═══ Entries supplied ═══

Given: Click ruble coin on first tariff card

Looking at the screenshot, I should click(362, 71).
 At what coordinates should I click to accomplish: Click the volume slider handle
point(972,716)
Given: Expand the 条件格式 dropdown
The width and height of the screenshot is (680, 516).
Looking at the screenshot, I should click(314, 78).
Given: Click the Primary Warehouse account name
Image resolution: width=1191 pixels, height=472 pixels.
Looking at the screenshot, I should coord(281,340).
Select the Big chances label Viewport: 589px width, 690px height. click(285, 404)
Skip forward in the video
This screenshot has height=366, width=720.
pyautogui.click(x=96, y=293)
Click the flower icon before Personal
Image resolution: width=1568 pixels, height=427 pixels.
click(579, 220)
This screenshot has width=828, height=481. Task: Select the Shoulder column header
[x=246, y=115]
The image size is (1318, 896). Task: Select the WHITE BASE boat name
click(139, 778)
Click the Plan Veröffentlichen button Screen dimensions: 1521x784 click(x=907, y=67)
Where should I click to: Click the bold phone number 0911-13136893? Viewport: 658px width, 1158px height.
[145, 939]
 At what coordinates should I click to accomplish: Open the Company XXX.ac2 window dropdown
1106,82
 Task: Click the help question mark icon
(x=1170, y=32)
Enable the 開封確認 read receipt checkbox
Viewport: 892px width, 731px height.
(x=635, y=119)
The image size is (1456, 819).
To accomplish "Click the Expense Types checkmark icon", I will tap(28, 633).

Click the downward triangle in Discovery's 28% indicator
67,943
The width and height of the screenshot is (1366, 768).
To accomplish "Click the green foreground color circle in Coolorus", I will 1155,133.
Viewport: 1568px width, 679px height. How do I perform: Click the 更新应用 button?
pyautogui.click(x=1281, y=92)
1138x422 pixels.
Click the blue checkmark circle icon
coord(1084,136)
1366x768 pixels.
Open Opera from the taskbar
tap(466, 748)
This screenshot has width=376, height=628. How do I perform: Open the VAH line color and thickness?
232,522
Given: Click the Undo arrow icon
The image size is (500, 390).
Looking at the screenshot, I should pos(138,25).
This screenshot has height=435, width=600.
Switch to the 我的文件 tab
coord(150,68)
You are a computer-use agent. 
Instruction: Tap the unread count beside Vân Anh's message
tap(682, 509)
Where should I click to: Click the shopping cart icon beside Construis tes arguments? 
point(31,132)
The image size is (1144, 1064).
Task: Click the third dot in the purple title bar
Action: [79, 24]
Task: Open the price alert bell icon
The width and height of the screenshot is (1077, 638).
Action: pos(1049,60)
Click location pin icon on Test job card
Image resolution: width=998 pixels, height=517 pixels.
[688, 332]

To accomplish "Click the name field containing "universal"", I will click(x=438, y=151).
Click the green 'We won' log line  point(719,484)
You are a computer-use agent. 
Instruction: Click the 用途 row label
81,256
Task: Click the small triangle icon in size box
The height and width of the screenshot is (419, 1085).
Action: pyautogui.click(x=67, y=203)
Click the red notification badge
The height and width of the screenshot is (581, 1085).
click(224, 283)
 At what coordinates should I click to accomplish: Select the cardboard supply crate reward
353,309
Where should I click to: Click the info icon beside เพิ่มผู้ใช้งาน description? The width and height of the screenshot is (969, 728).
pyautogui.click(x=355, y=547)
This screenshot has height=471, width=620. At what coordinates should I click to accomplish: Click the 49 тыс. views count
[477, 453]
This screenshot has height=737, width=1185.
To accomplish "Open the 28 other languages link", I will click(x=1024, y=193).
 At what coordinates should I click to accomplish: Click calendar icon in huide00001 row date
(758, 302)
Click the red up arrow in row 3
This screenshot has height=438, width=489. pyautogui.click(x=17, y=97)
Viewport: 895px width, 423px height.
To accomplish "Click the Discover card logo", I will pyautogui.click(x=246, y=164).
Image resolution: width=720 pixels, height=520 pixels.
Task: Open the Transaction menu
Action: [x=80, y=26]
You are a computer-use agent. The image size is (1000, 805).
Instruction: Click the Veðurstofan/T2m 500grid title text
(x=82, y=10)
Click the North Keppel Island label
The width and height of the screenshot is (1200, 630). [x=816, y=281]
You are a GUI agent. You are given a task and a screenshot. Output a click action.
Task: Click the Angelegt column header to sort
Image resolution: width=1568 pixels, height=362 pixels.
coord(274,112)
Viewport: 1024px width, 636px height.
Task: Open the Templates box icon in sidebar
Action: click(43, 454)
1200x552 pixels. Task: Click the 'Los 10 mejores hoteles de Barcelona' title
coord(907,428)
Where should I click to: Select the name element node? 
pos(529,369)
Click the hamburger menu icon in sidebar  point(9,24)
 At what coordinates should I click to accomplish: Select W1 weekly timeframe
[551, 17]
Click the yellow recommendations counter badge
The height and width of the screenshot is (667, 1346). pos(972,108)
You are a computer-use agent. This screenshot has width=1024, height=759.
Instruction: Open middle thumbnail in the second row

═══

Prompt: Reproduce, word for word, the stretch of the records above from the line containing "The image size is (1456, 819)." through the line containing "I will 1155,133.", both included.

Result of this task:
The image size is (1456, 819).
To accomplish "Click the Expense Types checkmark icon", I will tap(28, 633).

Click the downward triangle in Discovery's 28% indicator
67,943
The width and height of the screenshot is (1366, 768).
To accomplish "Click the green foreground color circle in Coolorus", I will 1155,133.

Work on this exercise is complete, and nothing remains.